---------- Records for the exercise

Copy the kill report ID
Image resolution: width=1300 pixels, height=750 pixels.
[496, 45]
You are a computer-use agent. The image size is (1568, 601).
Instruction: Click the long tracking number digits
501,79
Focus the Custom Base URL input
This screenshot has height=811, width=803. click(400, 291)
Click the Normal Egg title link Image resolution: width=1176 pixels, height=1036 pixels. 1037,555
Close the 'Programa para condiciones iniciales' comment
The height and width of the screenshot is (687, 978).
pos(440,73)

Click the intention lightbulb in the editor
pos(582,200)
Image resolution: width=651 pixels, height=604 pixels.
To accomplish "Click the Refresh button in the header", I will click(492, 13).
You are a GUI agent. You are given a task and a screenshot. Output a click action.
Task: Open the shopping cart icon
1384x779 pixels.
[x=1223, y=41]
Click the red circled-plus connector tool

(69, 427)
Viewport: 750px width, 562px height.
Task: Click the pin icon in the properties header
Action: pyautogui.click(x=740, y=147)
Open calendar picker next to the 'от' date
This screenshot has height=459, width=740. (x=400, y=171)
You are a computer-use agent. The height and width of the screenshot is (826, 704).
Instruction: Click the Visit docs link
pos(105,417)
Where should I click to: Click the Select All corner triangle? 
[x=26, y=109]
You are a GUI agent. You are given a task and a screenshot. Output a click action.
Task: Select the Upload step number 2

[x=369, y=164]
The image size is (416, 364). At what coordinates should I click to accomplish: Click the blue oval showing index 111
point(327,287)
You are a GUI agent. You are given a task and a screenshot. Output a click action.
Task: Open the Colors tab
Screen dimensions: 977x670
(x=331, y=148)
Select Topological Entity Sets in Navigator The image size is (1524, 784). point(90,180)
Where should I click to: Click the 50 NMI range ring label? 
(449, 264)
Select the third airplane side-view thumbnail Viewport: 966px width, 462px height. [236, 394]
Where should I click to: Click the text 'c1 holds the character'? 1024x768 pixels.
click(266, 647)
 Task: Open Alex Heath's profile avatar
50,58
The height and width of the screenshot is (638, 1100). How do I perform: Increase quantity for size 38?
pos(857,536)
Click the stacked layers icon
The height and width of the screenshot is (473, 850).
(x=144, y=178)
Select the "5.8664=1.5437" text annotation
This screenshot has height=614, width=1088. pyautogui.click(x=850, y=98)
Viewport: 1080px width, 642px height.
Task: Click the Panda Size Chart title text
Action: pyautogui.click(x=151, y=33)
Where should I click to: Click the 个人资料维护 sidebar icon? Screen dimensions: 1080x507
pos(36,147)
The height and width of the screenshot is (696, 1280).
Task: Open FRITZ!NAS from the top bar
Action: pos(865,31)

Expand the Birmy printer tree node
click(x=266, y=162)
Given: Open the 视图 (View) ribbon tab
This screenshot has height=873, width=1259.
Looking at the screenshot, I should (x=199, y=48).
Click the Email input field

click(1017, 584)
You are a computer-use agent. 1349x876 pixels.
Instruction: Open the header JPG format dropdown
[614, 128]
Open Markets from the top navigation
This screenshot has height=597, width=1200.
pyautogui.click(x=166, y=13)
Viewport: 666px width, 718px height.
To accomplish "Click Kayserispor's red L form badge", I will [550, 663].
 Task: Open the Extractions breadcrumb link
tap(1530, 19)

--------------------

Provide solely the number of lines in the data that include the word "computer".

3